Task prompt
An exact reproduction of the entries is needed. Keep all pictures out of it.

[Items from a data source]
====================
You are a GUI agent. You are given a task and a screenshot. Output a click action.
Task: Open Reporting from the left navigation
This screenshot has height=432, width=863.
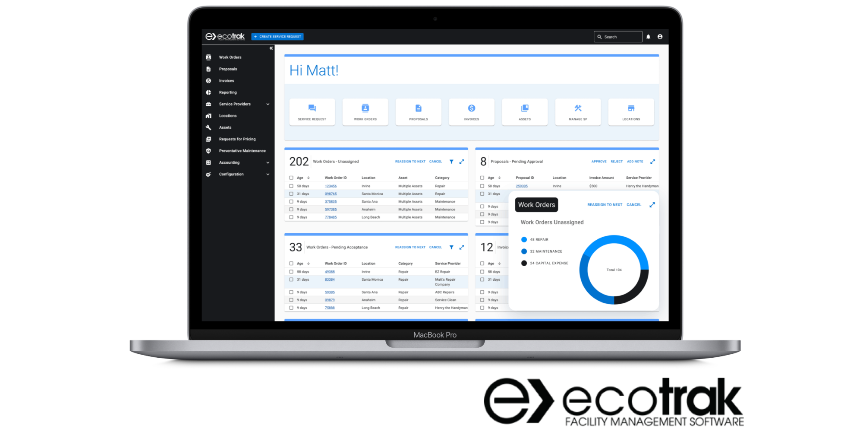tap(228, 92)
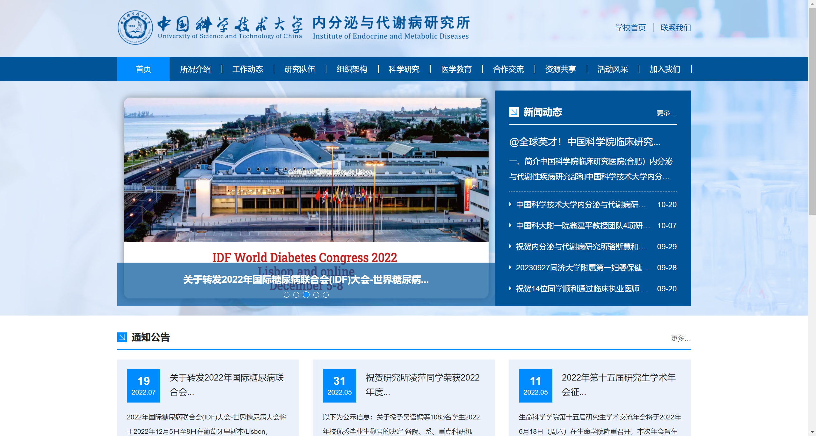The image size is (816, 436).
Task: Click the USTC university seal logo
Action: (x=135, y=27)
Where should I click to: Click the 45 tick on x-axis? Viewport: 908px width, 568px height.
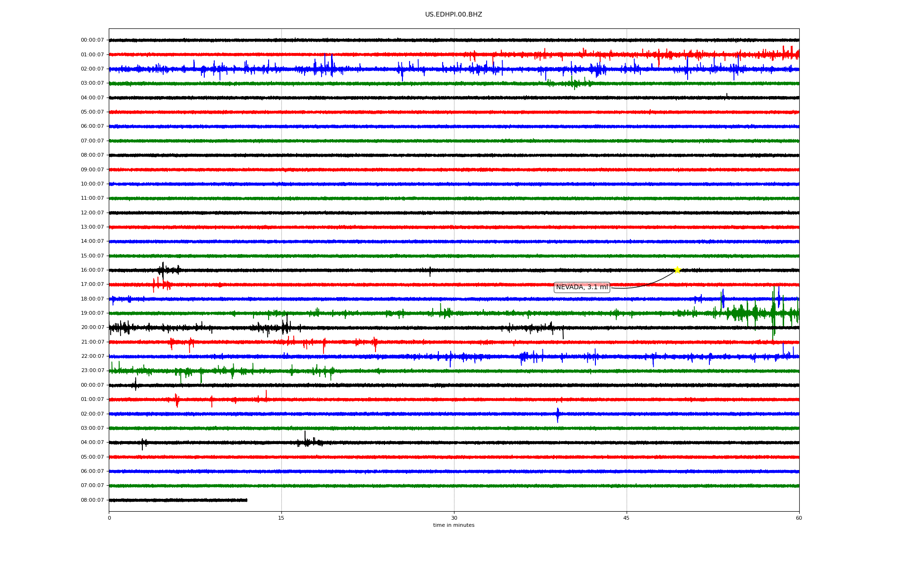[x=626, y=518]
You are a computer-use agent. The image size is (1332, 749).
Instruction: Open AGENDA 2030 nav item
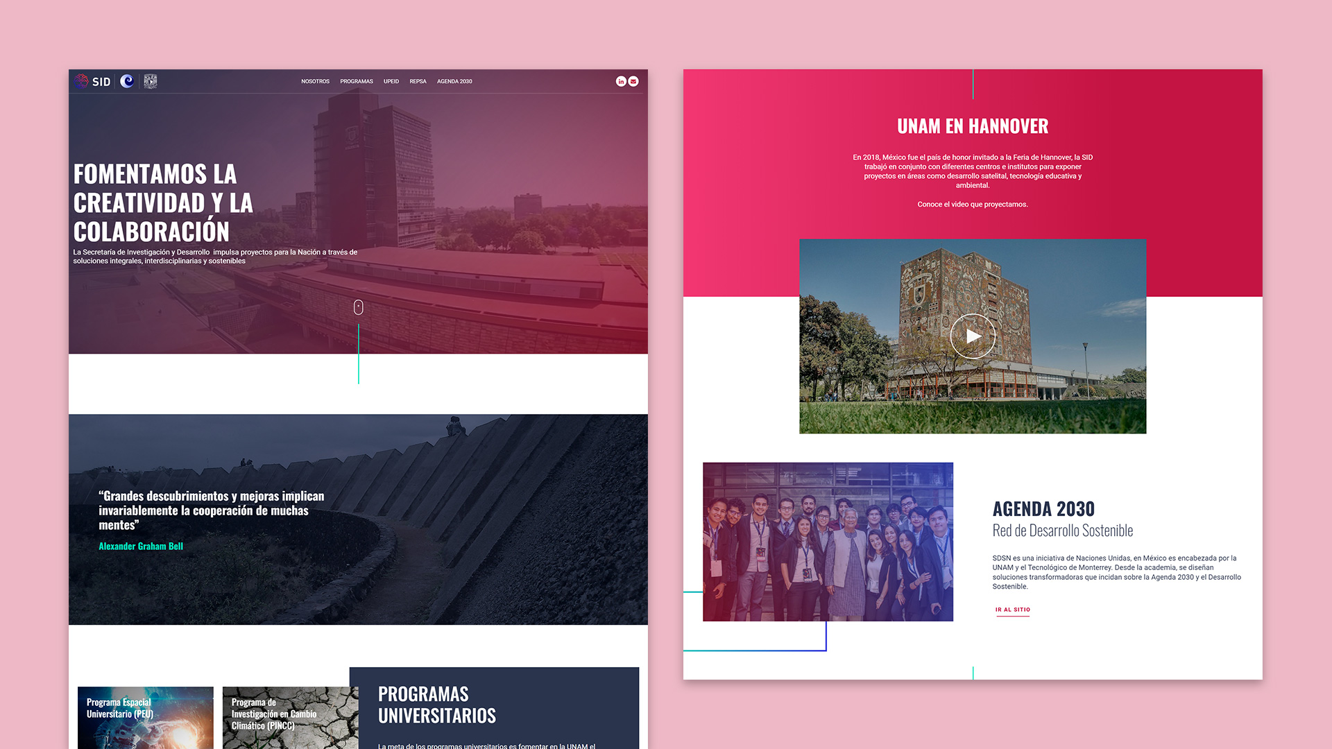[x=454, y=81]
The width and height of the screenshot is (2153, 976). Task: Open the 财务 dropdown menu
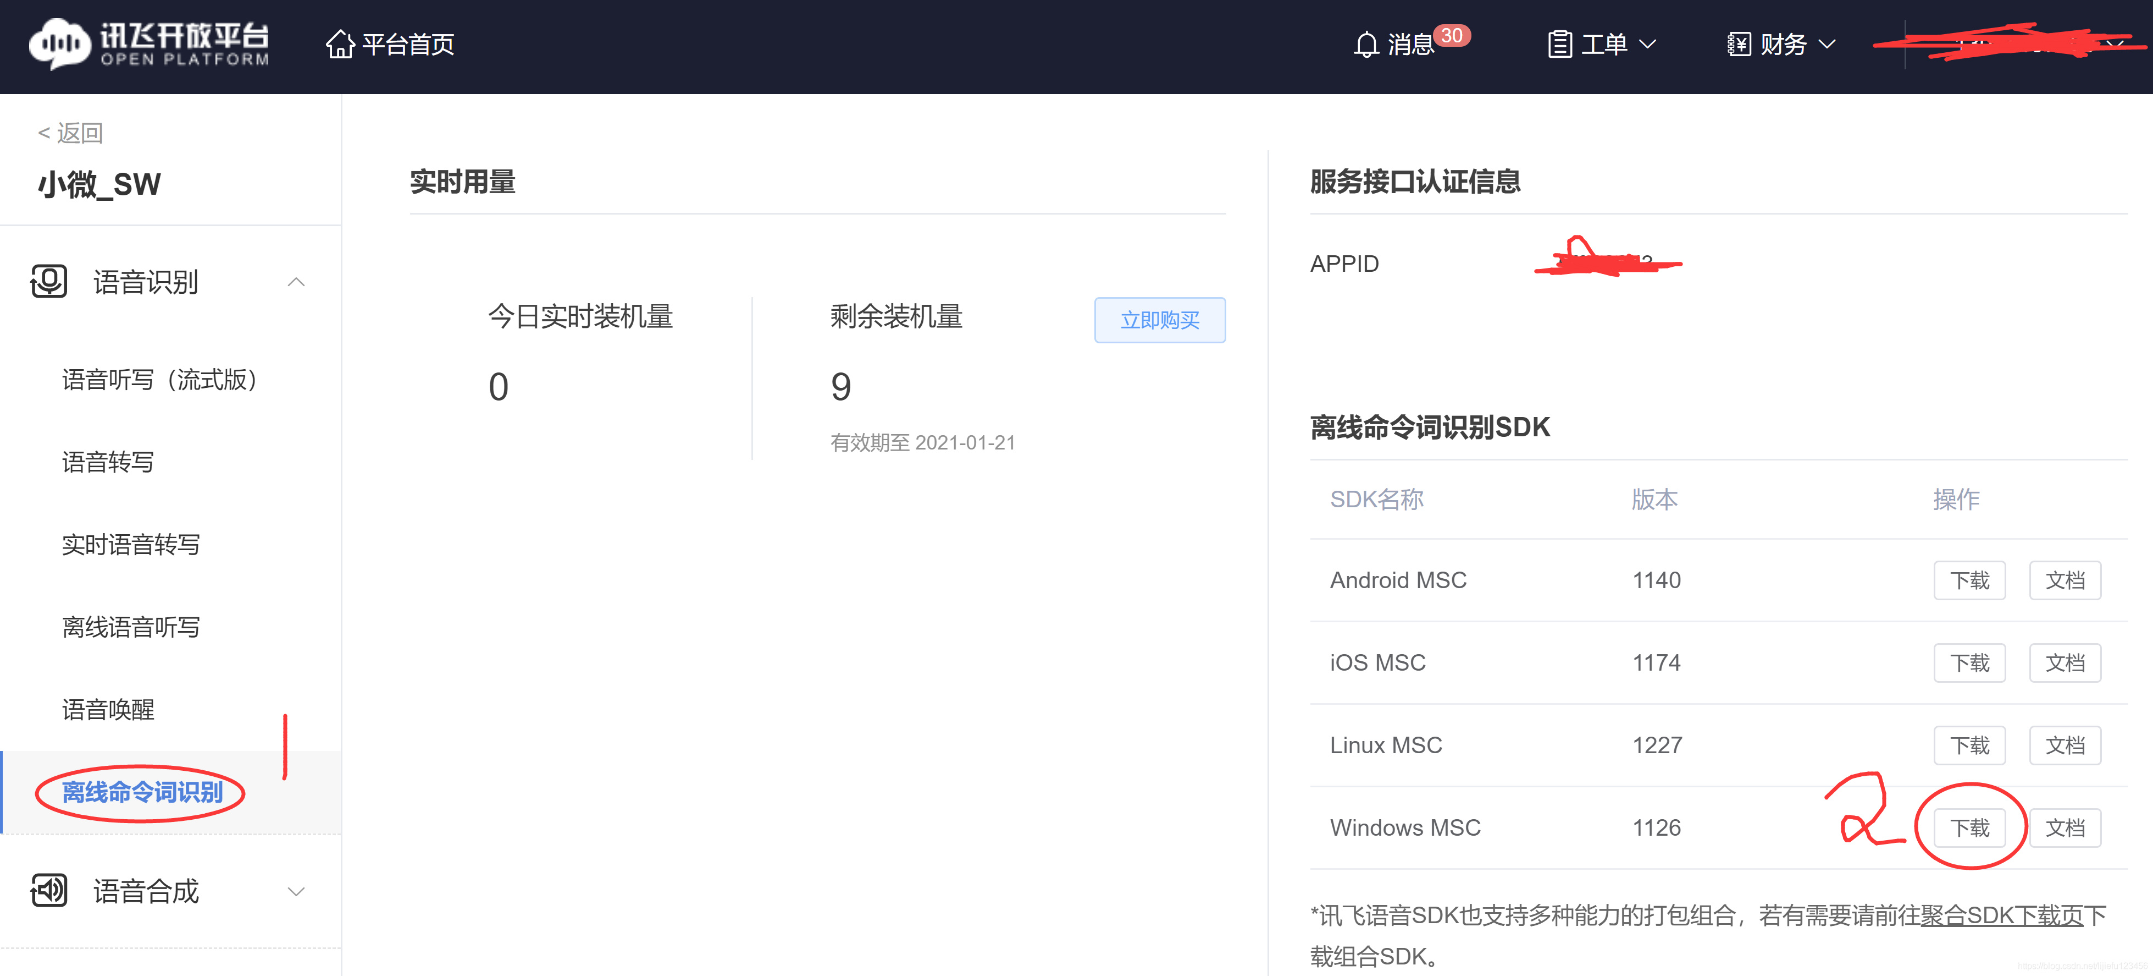[1827, 44]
====================
Output for this task
You are a GUI agent. You are given a task and a screenshot. Output a click action.
Task: Open Reporting from the left navigation
This screenshot has height=432, width=863.
tap(228, 92)
The image size is (816, 436).
Task: Click the USTC university seal logo
Action: (x=135, y=27)
Where should I click to: Click the 45 tick on x-axis? Viewport: 908px width, 568px height.
[x=626, y=518]
You are a computer-use agent. The image size is (1332, 749).
Instruction: Open AGENDA 2030 nav item
[x=454, y=81]
The width and height of the screenshot is (2153, 976). Task: Open the 财务 dropdown menu
[1827, 44]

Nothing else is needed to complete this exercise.